Problem details -
Copy out exactly the lines from the start of the data to the line containing "You are a computer-use agent. 453x478 pixels.". Include both.

Stored data -
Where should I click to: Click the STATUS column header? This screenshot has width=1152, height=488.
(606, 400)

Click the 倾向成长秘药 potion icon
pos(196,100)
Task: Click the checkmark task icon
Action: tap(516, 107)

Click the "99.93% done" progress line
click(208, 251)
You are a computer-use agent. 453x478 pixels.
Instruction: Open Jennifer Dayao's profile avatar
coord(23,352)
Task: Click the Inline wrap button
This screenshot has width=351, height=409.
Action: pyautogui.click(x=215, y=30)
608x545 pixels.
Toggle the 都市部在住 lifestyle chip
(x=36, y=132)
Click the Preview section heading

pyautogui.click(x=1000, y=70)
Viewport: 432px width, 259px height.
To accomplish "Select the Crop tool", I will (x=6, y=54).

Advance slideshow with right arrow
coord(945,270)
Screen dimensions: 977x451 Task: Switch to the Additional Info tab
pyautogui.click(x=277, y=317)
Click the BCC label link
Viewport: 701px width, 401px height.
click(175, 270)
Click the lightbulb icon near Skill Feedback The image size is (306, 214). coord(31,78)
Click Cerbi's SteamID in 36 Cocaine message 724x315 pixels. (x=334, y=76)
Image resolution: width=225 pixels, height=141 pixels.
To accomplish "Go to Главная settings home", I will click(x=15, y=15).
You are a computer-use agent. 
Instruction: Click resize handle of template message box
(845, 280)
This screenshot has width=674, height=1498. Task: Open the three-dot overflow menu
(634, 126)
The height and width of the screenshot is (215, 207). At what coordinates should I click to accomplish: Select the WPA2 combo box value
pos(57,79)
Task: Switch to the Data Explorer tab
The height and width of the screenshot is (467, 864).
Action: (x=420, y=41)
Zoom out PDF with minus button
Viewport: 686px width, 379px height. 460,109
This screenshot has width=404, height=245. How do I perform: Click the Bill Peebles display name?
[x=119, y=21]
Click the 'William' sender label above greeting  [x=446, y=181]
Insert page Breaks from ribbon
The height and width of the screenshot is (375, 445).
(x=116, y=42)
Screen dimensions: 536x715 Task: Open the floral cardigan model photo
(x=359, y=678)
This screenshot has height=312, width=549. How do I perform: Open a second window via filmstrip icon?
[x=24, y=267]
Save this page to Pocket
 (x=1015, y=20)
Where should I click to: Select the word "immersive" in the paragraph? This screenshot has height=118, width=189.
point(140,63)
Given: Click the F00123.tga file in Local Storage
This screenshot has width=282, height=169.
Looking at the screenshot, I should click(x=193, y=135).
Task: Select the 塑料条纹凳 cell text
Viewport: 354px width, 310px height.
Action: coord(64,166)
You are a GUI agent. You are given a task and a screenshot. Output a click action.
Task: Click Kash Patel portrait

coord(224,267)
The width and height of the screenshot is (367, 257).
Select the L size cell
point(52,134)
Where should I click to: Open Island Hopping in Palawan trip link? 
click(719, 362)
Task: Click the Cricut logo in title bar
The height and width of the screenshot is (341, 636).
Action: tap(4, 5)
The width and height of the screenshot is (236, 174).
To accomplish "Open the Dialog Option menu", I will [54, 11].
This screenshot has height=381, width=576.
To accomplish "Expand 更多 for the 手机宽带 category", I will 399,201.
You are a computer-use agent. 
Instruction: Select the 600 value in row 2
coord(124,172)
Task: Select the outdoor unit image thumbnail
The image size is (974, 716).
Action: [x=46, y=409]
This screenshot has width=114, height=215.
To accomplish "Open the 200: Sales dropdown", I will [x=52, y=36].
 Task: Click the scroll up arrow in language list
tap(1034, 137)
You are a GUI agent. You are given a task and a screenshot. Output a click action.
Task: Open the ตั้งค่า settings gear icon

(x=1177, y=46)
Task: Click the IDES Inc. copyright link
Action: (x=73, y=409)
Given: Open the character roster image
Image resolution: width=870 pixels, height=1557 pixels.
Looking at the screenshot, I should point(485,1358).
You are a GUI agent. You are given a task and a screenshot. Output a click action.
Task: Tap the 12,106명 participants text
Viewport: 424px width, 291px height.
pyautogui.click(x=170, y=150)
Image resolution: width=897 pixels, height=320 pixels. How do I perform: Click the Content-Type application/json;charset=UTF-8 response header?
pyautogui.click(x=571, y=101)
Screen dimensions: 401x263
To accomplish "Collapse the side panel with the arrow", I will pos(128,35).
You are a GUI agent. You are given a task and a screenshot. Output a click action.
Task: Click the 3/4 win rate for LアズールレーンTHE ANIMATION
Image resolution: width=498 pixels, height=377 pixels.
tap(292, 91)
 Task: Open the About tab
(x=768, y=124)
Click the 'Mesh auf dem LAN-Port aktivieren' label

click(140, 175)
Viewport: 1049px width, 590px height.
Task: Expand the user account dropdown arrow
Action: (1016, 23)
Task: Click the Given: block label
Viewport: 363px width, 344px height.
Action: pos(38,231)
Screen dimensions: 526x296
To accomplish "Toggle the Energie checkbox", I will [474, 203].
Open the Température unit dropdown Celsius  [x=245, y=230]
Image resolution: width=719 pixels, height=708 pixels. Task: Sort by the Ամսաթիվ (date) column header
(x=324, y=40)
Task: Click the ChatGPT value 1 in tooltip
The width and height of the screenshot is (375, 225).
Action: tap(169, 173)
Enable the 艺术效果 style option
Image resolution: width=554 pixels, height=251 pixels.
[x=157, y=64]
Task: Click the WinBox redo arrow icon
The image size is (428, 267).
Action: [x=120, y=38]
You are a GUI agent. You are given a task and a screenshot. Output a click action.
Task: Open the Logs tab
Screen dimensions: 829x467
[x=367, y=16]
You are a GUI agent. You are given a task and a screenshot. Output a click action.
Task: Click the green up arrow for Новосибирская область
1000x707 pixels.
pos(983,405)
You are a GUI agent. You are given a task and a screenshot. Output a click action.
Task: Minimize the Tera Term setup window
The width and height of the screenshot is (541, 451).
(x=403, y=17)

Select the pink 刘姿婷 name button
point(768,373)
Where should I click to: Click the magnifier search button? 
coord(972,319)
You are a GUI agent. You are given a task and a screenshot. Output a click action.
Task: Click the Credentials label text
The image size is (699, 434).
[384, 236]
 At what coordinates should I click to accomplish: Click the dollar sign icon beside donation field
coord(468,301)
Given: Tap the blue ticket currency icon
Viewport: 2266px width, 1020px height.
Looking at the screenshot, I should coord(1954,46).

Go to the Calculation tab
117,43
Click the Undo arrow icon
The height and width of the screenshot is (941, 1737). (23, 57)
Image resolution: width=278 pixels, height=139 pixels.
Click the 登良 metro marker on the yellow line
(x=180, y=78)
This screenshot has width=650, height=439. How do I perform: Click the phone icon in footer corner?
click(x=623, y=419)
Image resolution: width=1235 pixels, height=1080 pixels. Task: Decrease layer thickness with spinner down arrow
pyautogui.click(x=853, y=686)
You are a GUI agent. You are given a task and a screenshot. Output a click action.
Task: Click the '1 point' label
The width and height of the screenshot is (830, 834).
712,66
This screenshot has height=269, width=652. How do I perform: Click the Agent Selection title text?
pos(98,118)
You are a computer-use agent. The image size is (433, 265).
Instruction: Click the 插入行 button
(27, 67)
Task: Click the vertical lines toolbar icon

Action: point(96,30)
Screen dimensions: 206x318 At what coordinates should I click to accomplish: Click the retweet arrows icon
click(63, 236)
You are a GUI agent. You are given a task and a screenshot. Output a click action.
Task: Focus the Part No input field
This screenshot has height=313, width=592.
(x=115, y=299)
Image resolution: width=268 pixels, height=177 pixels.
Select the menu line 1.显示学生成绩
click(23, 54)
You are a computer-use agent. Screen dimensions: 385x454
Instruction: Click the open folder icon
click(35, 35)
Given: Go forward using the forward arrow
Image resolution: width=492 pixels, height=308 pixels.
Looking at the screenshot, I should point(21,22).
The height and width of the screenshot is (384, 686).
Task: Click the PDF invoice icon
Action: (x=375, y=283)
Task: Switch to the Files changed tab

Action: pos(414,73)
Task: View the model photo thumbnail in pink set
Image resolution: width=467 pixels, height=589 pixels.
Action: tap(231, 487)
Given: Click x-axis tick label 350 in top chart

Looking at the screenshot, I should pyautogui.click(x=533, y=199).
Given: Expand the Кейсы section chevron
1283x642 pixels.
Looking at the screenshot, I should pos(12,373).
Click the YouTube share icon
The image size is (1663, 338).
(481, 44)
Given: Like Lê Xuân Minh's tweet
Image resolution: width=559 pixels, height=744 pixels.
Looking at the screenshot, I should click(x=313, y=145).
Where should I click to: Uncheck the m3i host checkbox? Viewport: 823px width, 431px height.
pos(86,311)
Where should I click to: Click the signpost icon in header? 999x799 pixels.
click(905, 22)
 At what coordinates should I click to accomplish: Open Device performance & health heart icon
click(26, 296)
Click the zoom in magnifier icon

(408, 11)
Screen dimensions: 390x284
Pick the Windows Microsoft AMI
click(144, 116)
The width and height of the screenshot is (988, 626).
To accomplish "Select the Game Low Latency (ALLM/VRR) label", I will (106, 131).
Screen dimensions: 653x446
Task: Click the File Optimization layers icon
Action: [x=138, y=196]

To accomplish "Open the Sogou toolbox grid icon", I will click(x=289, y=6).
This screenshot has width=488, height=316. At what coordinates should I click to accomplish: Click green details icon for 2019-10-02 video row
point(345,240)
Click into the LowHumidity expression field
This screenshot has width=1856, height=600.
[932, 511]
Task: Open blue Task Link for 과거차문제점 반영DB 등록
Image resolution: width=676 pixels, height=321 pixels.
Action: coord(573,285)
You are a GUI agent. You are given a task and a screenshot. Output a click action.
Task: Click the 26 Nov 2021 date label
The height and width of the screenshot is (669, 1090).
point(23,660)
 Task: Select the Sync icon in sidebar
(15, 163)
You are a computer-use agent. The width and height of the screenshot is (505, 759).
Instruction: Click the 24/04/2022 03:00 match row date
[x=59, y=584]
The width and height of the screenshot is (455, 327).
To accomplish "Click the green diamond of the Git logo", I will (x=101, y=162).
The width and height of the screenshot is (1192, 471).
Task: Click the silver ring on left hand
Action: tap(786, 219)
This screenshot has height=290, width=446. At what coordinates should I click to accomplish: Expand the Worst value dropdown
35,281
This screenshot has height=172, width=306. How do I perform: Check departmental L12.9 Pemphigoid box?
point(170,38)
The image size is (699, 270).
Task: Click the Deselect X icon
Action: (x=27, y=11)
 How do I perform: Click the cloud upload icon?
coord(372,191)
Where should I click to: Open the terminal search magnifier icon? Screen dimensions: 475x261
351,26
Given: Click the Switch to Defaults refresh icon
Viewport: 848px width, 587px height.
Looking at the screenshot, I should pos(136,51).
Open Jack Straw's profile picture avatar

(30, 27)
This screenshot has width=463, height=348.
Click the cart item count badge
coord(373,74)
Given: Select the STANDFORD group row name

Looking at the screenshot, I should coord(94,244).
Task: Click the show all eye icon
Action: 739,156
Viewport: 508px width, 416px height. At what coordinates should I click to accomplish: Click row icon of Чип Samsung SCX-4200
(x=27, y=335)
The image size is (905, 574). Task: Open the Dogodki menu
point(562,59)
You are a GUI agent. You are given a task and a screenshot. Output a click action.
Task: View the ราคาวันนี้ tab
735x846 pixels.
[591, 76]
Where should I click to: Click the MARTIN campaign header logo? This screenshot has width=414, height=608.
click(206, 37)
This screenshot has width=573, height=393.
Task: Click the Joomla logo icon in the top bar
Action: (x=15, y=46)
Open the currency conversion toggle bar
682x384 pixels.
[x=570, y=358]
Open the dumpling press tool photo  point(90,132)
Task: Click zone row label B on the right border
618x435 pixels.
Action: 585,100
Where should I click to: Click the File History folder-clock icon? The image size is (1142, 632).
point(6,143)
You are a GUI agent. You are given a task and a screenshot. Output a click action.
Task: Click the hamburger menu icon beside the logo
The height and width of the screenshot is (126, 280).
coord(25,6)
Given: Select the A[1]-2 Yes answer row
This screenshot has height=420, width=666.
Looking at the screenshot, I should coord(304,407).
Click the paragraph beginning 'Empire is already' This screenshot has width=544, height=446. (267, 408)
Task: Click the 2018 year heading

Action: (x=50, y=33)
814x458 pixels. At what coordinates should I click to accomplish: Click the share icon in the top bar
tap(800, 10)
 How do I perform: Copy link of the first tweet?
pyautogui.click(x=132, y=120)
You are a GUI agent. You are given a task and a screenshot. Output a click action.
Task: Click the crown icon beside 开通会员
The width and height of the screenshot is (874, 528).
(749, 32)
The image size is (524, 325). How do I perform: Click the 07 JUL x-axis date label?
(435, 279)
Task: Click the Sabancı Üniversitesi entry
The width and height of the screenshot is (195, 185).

Solution to this exercise -
Where should I click to: Click the STATUS column header? This screenshot has width=1152, height=488.
(606, 400)

Click the 倾向成长秘药 potion icon
pos(196,100)
Task: Click the checkmark task icon
Action: tap(516, 107)

Click the "99.93% done" progress line
click(208, 251)
You are a computer-use agent. 453x478 pixels.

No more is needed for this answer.